Comme de nombreuses nations dans le Pacifique, l’économie est assez faible, se reposant essentiellement sur la pêche et le tourisme. En excès, ces deux secteurs causent aussi de nombreux problèmes environnementaux sans oublier que la pandémie de Covid-19 a détruit 30% de l’économie nationale. Alors comme de nombreux pays sans grandes perspectives économiques, les Palaos jouissent d’avantages financiers, avec une certaine originalité.
Une E-Résidence sur une blockchain
Le Président Serangel Whipps Jr est conscient de la fragilité de l’économie palaosienne et avance lui-même que “Digital residency offers a potential diversification of our economy” (“La résidence numérique offre un potentiel de diversification de notre économie”). Contrairement au modèle estonien, le système repose entièrement sur une blockchain.
Lancée en 2023, cette e-résidence coûte environ 250$ par an et permet d’obtenir une carte d’identité à la fois physique mais aussi sous forme de NFT. Grâce à cela, il est possible d’ouvrir un compte dans certaines banques, de souscrire à des prêts, de vérifier l’âge ou encore de passer des vérifications d’identité. Certaines restrictions concernant l’accès à des plateformes d’échanges de crypto-monnaies, comme Binance aux États-Unis, pourraient ainsi être contournées.
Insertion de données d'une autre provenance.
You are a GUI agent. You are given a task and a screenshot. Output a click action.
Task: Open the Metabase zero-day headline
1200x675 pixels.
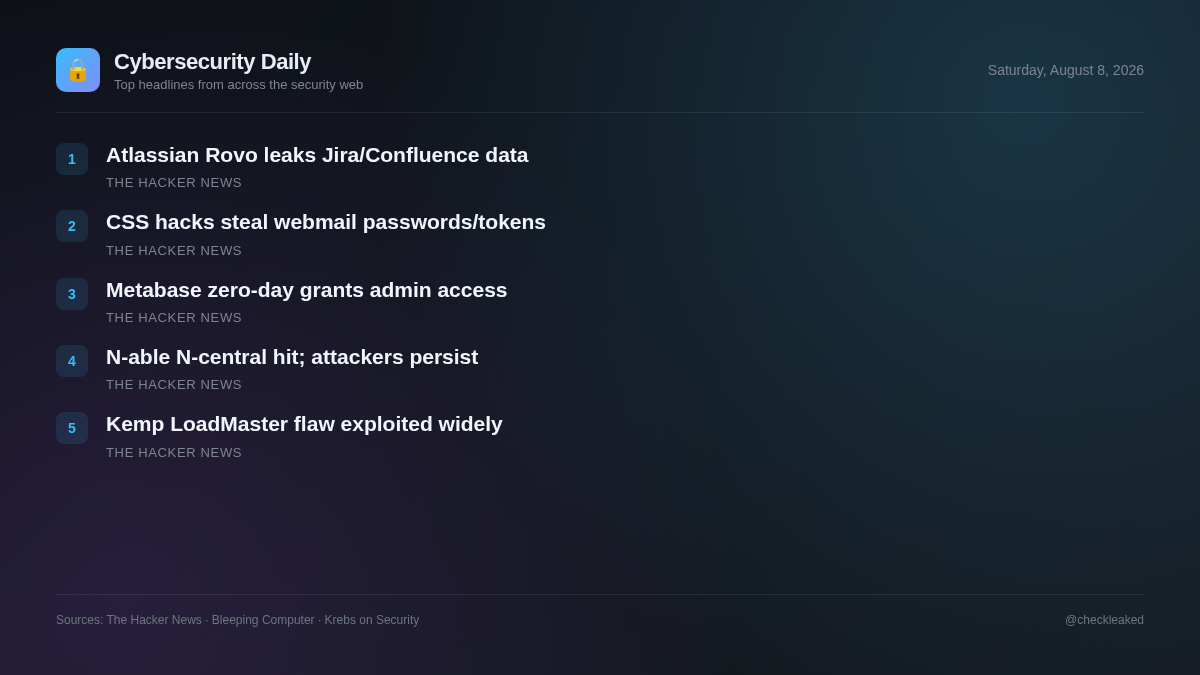pos(307,290)
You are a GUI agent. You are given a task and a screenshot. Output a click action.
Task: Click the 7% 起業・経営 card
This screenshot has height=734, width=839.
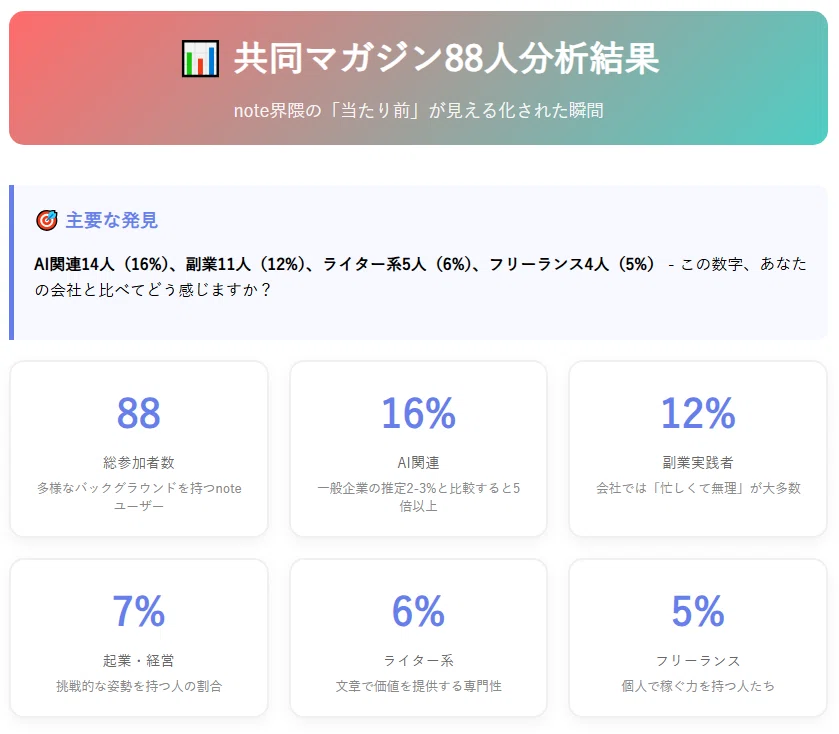click(x=139, y=638)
Si pour le moment, cette e-résidence se limite à une identité, de nombreux projets sont prévus. En effet, le programme devrait permettre de louer un compteur électrique aux Palaos pour générer des factures, donc des justificatifs de domicile. De plus, un numéro de téléphone local, un compte en banque, une assurance ou encore la possibilité de créer des sociétés sur place sont prévues à l’avenir. Néanmoins, ces avancées utiles cachent tout de même un côté plus douteux.
Des risques potentiels pour les Palaos
En effet, ce projet cache de nombreux problèmes. Premièrement, la Palau’s Financial Institutions Commission estime que la loi instaurant l’e-résidence crée un déséquilibre en faveur de RNS, le partenaire privé gérant ce système. Par ailleurs, celle-ci émet des doutes concernant la rentabilité de ce projet, plutôt considéré comme une maigre compensation des pertes liées au Covid-19.
De plus, le modèle estonien a déjà atteint l’image du pays. En effet, la facilité à créer des sociétés offshores en Estonie a permis de mettre en place aisément des entreprises de blanchiment d’argent ou des escroqueries à base de pyramides de Ponzi. Le journaliste Ongerung Kambes Kesolei estime par exemple que le pays pourrait devenir un paradis pour les arnaqueurs dans le domaine des crypto-monnaies.
Enfin, ce sont des inquiétudes liées à l’évasion fiscale qui émergent. En effet, les Palaos sont placés sur “Liste des pays qui ne coopèrent pas avec l’UE ou n’ont pas pleinement mis en œuvre leurs engagements” sur le plan fiscal. Comme d’autres pays océaniens à l’instar des Samoas ou encore du Vanuatu, les Palaos sont un paradis fiscal.
Ainsi, la mise en place d’une résidence numérique aux Palaos n’est sûrement que le début d’un phénomène nouveau, conséquence et nécessité dans un contexte de mondialisation et de numérisation de l’économie. Au vu de la fragilité économique des Palaos, ce système permet de générer de nouvelles sources de revenus pour l’économie nationale. Cependant, les autorités nationales devront rester vigilantes pour éviter les dérives potentielles de ce système.